On the one side of the field we have a large number of people who want to watch races but can't always watch them live. This is a confirmed and not insignificant group of people. Many of these people are active contributors and members of this (our) very community.
On the other side we have a nebulous and hypothetical group of strangers. This group does not want to watch races, but does sort of want to know who wins the races. But they also don't want to put in any effort whatsoever to find out themselves. They don't read the sports news. In fact, all they want is to be able to skim titles as they're scrolling social media and find out without even having to open the post in question. That way they can be informed about who won the F1 race so they can participate in F1-related small talk in the office while simultaneously putting in the absolute minimum effort required to engage with the sport.
It's all a matter of which of these groups we want to cater to.
I disagree with this reasoning. I don't think we should be creating rules on the premise of "who are these posts for?". First of all, we don't know if there are people who want these posts or not. Most of the time you don't know until it's posted and even it's not entirely clear. For example should we also ban posts about liveries or helmets? Very often they're the lowest upvoted posts and very rarely does it spark a discussion. Using your argument there's no reason for those posts to exists because it's only catering to somekind of hypothetical group of strangers whose existence we can't even verify. I don't think livery or helmet posts should be banned. I might not upvote them nor comment on them but I do enjoy looking at the on occasions. In case of liveries and helmets I'm that hypothetical group of strangers. It's not a question of "who is it for?" it's a question of "do we as a community want these posts?" and when it comes to spoiling race winners I think the community overall will agree that we don't want those posts.
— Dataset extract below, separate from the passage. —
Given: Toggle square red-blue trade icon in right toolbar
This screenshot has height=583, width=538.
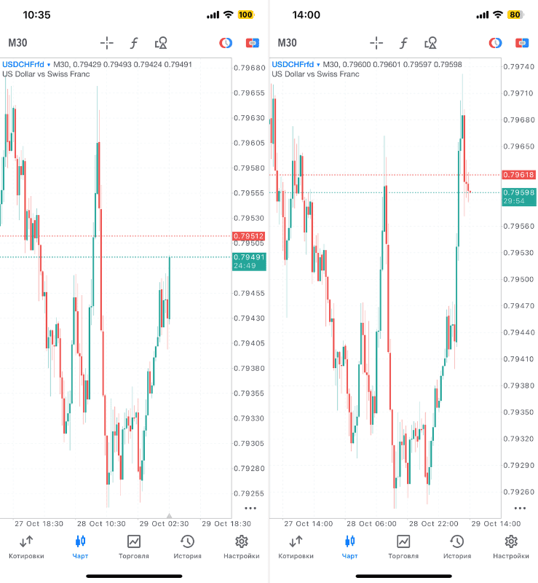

That said, I voted Yes for an entirely different reason. I don't like the wording of the question. I think it's too ambiguous. What constitutes as a race result? If I post about Hadjar driving it into the wall, should that be banned? After all it very much spoils how Hadjars race went. We all have our favorite drivers and some of us definitely care more about how they did rather than who won. My wife doesn't care about Antonelli winning, she only cares about where Verstappen ended up. So if the rule is about spoiling race results any post about a crash that DNFs the car should get banned. But I don't think crash posts should also get banned because those can spark entire discussions. Bearmans crash is Suzuka was such a significant crash it changed the rules, but because it would break the rule we shouldn't dedicate a discussion to it? I think the rule should be unambiguous and as such the question about implementing the rule should also be unambiguous. I don't think all race results posts should be banned, I think race winner posts should be banned.
The question being too ambiguous is kind of with a reason. If the rule is implemented that you cannot spoil the race winner someone will work a way around it and post all results except the winner. That’s why the rule we have at the moment (browse at your own risk) is just less complicated.